▸ ТЕКСТ ДЛЯ АНАЛИЗА:
«Достоевский надрыв»
У Льва Лосева есть стихотворение, в котором он перечисляет постылые приметы безумной русской жизни. Среди прочего там говорится: И еще он сказал, распаляясь: / «Не люблю этих пьяных ночей, / Покаянную искренность пьяниц, / Достоевский надрыв стукачей, / Эту водочку, эти грибочки…»
Слово надрыв принадлежит к числу наиболее емких, выразительных, укорененных в русской культуре и потому плохо поддающихся переводу. В этом слове, помимо идеи напряжения всех сил, есть и некое мазохистское самолюбование, и истерическая исповедальность.
Вероятно, душевный надрыв связан с представлением о надрывном, нутряном кашле и с пониманием надрыва как прорехи. Внешняя оболочка расползается, сквозь прореху зияет нутро, и окружающие смущенно отводят глаза.

▸ ПЕРЕЧЕНЬ:
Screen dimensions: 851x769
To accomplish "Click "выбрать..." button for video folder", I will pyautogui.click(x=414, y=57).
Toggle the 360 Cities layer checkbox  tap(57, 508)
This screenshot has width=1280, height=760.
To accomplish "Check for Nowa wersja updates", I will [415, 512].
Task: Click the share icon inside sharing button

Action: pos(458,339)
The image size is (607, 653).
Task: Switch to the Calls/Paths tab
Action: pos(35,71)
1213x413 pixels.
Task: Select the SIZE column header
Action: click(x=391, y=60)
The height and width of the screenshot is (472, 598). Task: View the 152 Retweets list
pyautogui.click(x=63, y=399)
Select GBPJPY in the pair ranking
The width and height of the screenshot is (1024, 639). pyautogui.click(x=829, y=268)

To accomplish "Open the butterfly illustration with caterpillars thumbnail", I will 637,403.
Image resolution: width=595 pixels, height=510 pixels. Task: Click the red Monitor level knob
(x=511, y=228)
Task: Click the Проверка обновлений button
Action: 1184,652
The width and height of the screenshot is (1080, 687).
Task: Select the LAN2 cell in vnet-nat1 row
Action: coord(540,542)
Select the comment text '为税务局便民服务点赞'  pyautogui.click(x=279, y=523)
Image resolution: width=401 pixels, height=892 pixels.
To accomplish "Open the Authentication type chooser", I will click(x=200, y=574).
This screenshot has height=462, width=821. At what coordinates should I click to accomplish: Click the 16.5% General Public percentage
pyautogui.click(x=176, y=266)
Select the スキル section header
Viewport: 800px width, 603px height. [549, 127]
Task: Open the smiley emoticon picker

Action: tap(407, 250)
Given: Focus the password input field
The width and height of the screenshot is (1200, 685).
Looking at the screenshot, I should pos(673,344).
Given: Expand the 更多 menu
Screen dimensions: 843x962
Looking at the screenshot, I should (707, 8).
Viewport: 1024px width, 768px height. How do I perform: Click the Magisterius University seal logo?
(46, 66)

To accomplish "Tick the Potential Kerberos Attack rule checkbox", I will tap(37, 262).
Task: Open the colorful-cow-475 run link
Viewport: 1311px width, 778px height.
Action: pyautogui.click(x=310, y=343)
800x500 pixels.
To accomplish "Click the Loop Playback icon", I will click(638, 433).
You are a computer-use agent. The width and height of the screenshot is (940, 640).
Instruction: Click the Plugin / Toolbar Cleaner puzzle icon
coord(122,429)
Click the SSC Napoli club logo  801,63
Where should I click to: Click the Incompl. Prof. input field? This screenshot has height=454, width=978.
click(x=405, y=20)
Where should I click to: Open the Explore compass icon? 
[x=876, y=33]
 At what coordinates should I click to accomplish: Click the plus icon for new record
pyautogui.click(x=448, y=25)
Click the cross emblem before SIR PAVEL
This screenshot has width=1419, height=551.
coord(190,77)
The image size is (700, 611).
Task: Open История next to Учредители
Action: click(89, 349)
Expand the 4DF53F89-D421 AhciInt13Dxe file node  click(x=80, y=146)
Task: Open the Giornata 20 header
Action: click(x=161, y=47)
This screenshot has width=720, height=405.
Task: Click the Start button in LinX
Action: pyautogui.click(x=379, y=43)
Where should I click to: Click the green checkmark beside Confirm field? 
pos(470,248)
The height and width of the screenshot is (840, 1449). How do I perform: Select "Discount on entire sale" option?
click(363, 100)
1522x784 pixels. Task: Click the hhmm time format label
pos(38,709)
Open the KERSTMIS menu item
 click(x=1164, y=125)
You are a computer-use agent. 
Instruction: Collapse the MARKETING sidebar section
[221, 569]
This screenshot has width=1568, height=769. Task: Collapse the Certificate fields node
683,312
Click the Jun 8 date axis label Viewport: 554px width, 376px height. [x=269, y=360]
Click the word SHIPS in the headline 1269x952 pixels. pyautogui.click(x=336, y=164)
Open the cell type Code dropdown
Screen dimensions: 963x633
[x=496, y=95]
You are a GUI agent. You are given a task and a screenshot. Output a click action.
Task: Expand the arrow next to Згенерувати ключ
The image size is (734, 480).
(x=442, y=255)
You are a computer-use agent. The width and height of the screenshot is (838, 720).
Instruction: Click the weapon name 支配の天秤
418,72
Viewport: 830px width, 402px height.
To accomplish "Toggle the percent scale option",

▸ ЗАДАНИЕ 1: Назовите все явления, которые, согласно процитированным в тексте о слове «надрыв» стихотворным строкам, говорящий не любит.
▸ ЗАДАНИЕ 2: Продолжите текст о слове «надрыв», начав сразу после его последнего предложения.
Перечень представляет собой отдельный материал и не относится к тексту для анализа.

▸ ОТВЕТ 1: Пьяные ночи, покаянная искренность пьяниц, достоевский надрыв стукачей, водочка, грибочки.

▸ ОТВЕТ 2:
Слово надрыв описывает неконтролируемый эмоциональный выплеск и/или выражение форсированных, искусственных эмоций. В первом случае человек просто извлекает на свет слишком глубоко запрятанные, интимные чувства, с пугающей откровенностью обнажая то, чему надлежит оставаться сокровенным. Во втором — человек так успешно предается самокопанию, что может найти в своей душе то, чего в ней вовсе или почти нет. Поэтому с надрывом часто выражаются мнимые, непомерно преувеличенные или искаженные чувства, что граничит либо с фальшью, либо с гротеском.
Лев Лосев, говоря о достоевском надрыве, прав не только в том отношении, что пьяная исповедь стукача — это именно то, что очень естественно назвать достоевщиной, но еще и в том, что само слово надрыв — достоевское слово, из «Братьев Карамазовых» (одна из частей романа так и называется «Надрывы»).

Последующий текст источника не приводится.